Apax Partners has returned 4.2 billion euros ($4.5 billion) to investors in the past three months from one of Europe’s largest buyout funds raised before the financial crisis, said people with knowledge of the matter.
That brings the total returned to the private equity fund’s backers in the past 15 months to about 9.7 billion euros, said the people, who asked not to be identified because they weren’t authorized to speak publicly. Apax’s biggest profits in the past year stem from the sale of Israeli dairy products producer Tnuva and British publisher Auto Trader.
The figures mark a turnaround for Apax’s seventh pool, a 11.2 billion-euro fund raised in 2007. The vehicle, which the firm’s executives had expected to deliver a 30 percent loss during the financial crisis, is now valued at 60 percent more than its backers’ original pledges, a figure that may increase in time to 80 percent, one of the people said.
Apax reaped almost six times its original investment in Tnuva, more than quadrupled its investment in Auto Trader, and still owns a quarter of the publisher after taking it public last month.
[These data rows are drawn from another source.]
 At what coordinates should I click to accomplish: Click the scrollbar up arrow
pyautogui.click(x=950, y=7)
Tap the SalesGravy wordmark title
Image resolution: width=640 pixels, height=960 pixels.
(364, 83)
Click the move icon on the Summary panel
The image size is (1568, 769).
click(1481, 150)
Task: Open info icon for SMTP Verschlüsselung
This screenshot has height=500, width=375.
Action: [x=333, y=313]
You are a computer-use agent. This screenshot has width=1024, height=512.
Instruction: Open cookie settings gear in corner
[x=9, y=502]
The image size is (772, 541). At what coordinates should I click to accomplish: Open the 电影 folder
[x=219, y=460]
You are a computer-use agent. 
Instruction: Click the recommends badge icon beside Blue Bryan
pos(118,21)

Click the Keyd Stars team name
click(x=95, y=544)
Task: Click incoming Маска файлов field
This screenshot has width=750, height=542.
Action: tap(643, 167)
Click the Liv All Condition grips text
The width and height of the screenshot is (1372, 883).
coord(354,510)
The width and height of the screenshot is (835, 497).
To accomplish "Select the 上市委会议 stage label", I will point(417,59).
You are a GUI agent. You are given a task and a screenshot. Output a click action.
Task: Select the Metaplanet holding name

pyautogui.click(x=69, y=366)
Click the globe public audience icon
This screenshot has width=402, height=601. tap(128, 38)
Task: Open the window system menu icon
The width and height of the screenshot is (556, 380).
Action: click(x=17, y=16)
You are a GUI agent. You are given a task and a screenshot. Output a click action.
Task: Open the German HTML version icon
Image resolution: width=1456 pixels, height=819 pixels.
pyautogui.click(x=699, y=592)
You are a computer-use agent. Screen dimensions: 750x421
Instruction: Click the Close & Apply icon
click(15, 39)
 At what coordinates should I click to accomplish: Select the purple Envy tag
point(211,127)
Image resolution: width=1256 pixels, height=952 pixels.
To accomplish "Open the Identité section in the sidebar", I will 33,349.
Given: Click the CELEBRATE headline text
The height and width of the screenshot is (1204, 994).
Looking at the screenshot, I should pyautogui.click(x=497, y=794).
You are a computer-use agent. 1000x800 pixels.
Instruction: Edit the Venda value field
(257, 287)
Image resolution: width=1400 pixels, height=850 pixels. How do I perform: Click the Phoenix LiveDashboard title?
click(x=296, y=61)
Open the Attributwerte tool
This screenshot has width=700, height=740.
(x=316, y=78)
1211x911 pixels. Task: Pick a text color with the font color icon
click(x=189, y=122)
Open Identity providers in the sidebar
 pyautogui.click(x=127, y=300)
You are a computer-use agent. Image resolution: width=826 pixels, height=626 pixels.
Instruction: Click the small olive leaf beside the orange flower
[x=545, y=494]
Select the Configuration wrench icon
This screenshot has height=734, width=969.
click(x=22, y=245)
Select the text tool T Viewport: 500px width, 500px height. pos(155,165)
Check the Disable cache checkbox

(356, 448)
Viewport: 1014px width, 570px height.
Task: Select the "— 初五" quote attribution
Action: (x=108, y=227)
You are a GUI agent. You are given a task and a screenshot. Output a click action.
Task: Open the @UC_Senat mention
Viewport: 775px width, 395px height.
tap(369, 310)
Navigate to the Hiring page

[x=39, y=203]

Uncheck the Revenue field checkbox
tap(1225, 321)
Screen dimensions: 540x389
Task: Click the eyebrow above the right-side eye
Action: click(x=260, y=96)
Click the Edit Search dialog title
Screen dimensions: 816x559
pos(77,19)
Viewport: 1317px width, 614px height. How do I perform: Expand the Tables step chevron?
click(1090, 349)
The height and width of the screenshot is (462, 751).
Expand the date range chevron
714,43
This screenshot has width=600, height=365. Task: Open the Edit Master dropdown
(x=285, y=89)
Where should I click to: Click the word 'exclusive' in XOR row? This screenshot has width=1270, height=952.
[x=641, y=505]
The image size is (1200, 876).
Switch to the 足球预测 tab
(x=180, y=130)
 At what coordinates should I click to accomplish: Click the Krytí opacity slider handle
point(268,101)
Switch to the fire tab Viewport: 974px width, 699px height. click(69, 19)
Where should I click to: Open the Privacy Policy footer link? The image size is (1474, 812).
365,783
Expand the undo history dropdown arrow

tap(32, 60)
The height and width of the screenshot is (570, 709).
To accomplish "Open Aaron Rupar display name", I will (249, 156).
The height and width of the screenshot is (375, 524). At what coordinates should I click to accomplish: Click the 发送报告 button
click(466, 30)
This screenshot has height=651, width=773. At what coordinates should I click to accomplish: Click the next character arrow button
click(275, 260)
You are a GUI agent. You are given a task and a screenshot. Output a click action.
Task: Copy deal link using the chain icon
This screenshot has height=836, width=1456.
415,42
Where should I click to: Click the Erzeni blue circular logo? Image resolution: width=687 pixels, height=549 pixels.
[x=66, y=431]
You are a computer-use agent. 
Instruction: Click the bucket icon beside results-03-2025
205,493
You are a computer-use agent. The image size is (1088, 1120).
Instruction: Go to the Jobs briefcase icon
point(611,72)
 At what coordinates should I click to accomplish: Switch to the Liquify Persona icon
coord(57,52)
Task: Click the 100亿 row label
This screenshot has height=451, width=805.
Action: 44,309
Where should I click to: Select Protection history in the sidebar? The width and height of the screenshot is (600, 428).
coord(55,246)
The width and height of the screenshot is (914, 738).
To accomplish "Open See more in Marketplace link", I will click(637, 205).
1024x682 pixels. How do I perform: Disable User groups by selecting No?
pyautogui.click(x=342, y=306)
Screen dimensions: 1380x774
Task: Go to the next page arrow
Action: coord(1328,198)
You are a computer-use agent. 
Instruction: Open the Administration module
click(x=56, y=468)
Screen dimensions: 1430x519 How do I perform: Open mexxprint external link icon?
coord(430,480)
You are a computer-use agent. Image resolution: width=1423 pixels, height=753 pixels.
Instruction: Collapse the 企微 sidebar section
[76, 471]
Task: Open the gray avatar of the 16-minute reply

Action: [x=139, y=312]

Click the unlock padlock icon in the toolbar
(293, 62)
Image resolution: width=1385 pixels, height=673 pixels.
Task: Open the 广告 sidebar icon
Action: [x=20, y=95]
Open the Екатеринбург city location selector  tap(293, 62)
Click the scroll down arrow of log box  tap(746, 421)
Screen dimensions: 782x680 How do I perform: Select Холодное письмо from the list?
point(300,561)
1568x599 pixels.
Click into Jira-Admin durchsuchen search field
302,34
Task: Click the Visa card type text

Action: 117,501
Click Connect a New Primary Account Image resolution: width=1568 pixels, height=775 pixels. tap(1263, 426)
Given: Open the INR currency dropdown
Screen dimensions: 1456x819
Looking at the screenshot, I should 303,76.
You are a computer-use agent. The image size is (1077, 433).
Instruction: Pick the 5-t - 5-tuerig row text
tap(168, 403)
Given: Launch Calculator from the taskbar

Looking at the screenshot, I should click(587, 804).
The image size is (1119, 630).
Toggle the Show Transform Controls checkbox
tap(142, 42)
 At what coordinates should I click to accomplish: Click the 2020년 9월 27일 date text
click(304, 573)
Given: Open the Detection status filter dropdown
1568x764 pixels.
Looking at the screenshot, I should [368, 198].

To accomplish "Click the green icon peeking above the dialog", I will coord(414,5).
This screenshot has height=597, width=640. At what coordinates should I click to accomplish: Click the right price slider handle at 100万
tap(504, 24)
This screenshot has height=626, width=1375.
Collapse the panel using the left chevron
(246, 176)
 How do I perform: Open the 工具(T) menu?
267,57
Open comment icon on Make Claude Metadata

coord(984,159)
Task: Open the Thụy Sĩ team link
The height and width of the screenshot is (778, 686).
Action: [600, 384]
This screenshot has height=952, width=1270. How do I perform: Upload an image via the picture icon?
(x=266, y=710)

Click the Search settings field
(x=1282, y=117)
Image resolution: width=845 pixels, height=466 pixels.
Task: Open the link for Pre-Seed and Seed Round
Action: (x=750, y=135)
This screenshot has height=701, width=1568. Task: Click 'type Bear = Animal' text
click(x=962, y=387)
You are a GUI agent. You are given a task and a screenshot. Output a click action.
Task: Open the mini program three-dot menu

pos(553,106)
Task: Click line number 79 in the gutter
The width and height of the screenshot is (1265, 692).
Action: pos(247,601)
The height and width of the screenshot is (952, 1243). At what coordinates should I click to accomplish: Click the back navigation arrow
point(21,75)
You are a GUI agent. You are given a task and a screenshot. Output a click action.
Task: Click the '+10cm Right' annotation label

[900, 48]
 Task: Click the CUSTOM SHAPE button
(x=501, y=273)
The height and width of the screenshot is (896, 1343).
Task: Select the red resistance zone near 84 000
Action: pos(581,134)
Even so, the fund wrote down the value of its stake in Takko to 10 percent of the cash it originally invested as the German chain of discount clothing stores struggled to grow, one of the people said.
The firm, which is led by Andrew Sillitoe and Mitch Truwit, disclosed the figures to investors at its annual meeting, at London’s Savoy Hotel on Tuesday, the people said. A spokeswoman for London-based Apax declined to comment.